The reservoir — a 20-liter bucket or a rectangular storage tote — sits below the lowest container to prevent the pump running dry and siphoning backwards when off. Fill it every 2 to 3 days in peak summer depending on usage, and add a tablespoon of hydrogen peroxide every other fill to suppress algae in the lines. Algae is the silent pump killer: once the barb fittings clog with green slime, flow drops and the pump works against increased resistance, overheats, and burns out. A simple inline sediment filter between the pump outlet and the mainline — a $4 mesh strainer — catches what the algae bloom releases and extends the system’s life by a season or two.
After the growing season, drain the lines, pull the pump, and store the battery indoors above freezing. A lead-acid battery left on a balcony through a Nordic winter self-discharges, freezes, and cracks the case — replacement required in spring. A LiFePO4 battery stored at 50 percent charge survives winter fine but should not be charged below 0 degrees Celsius — the BMS prevents it, but the charge controller on the balcony does not know the BMS has tripped and may sit there cycling power into a locked-out battery until it damages something.
Frequently Asked Questions
Can a solar-powered drip system run on a completely cloudy day?
Yes, if the battery is sized correctly. A 12V 7Ah SLA battery stores enough energy to run a 12-watt pump for 20 minutes daily through 3 consecutive cloudy days before hitting the 50% depth-of-discharge floor. Beyond 3 days without sun, plug the pump into a USB power bank as a manual backup until the sun returns.

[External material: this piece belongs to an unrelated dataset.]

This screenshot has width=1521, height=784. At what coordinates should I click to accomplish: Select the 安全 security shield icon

What size solar panel do I need for a balcony with 10 containers?
A 20-watt panel is sufficient for 10 containers with a 12W pump. Multiply pump wattage by 1.8 — a 12W pump needs about 22W, so a 20-30W panel covers it with margin. Panel placement angle matters more than wattage in a balcony setting with partial building shade.

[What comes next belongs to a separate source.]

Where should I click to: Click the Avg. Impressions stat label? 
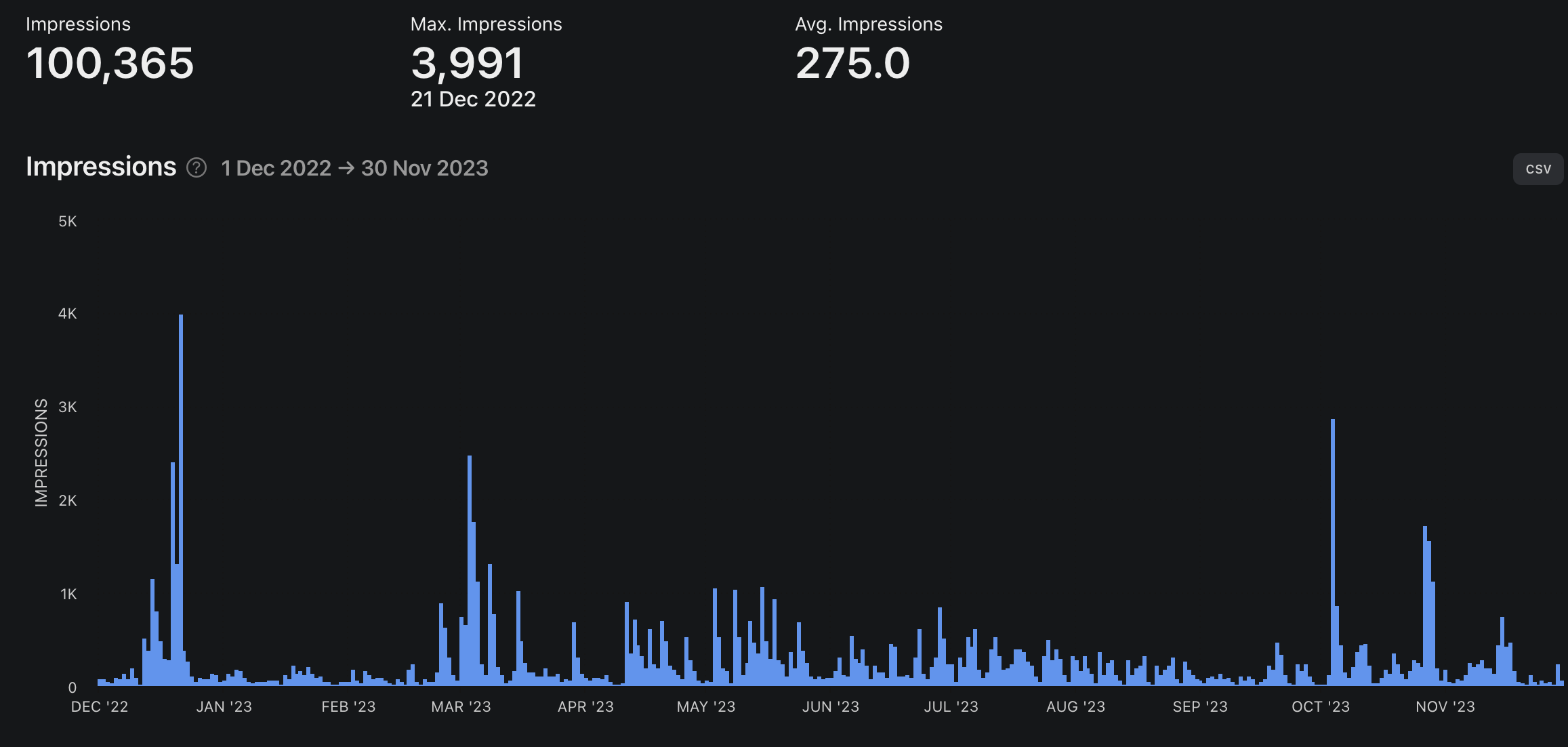click(x=868, y=24)
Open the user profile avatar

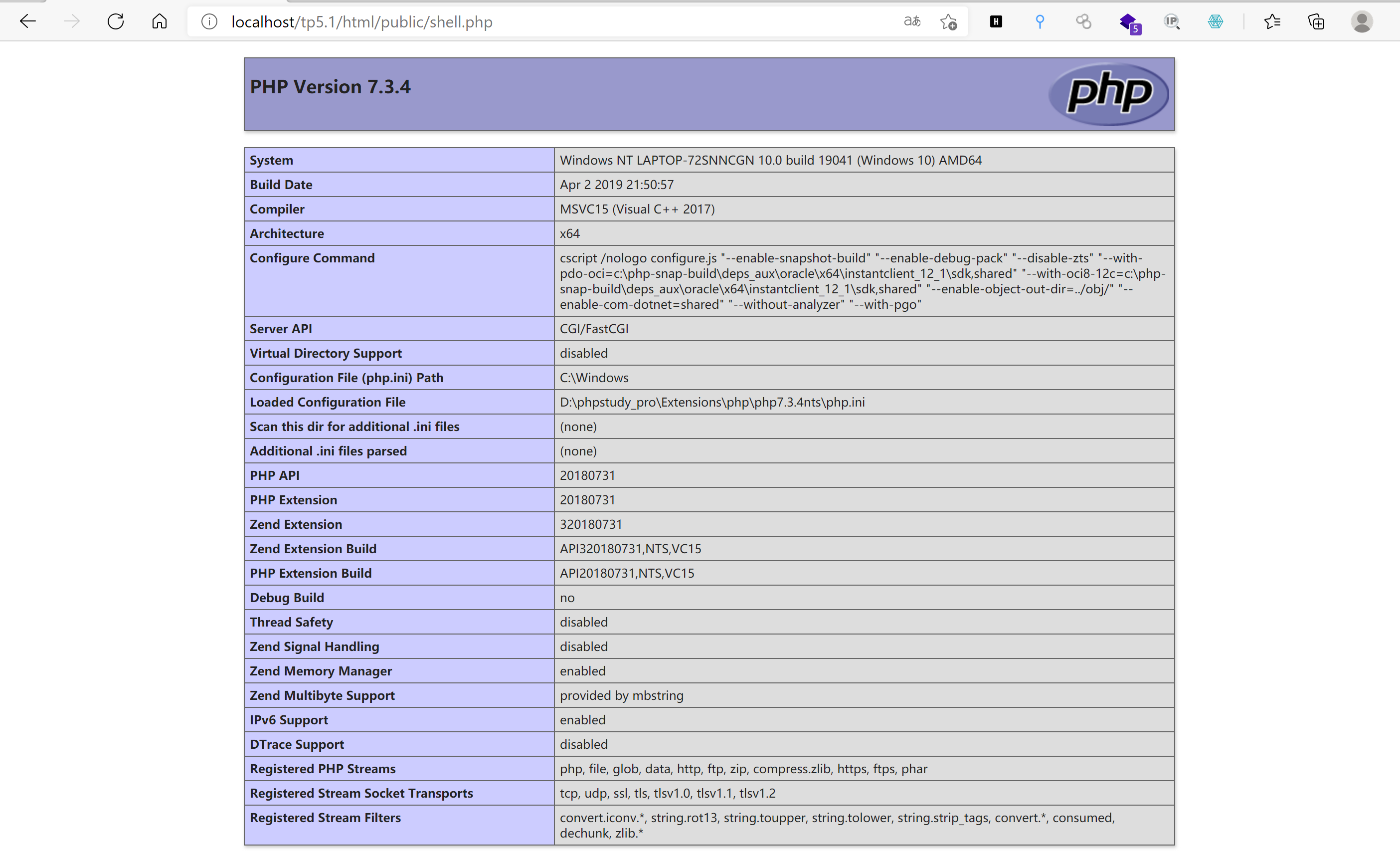click(x=1362, y=21)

How do I prevent the drip lines from clogging?
Install a $4 inline mesh sediment filter between the pump outlet and mainline tubing. Add 1 tablespoon of hydrogen peroxide to the reservoir every other fill to suppress algae. At the end of the season, flush the lines with clean water and drain completely before storage.
Is a charge controller really necessary for a 20-watt panel?
Yes. Without a PWM charge controller, the panel’s open-circuit voltage can exceed the battery’s maximum charge voltage in full sun, overcharging and damaging it. A 5-amp PWM controller costs $12 to $18 and also protects the pump by disconnecting the load if battery voltage drops too low.
Can I use a USB power bank instead of a lead-acid battery?
It works for short-term backup but not as the primary battery. Power banks are not designed for the continuous discharge-recharge cycling of a daily solar pump schedule and typically lack low-voltage disconnect protection. A sealed lead-acid or LiFePO4 battery with a charge controller is the right long-term solution.
Will a solar drip system work on a north-facing balcony?
No. A north-facing balcony in the northern hemisphere receives diffuse light only, which produces roughly 10 to 15 percent of a panel’s rated output — not enough to run a pump and charge a battery. A south-, southeast-, or southwest-facing exposure with at least 4 hours of direct sun is required.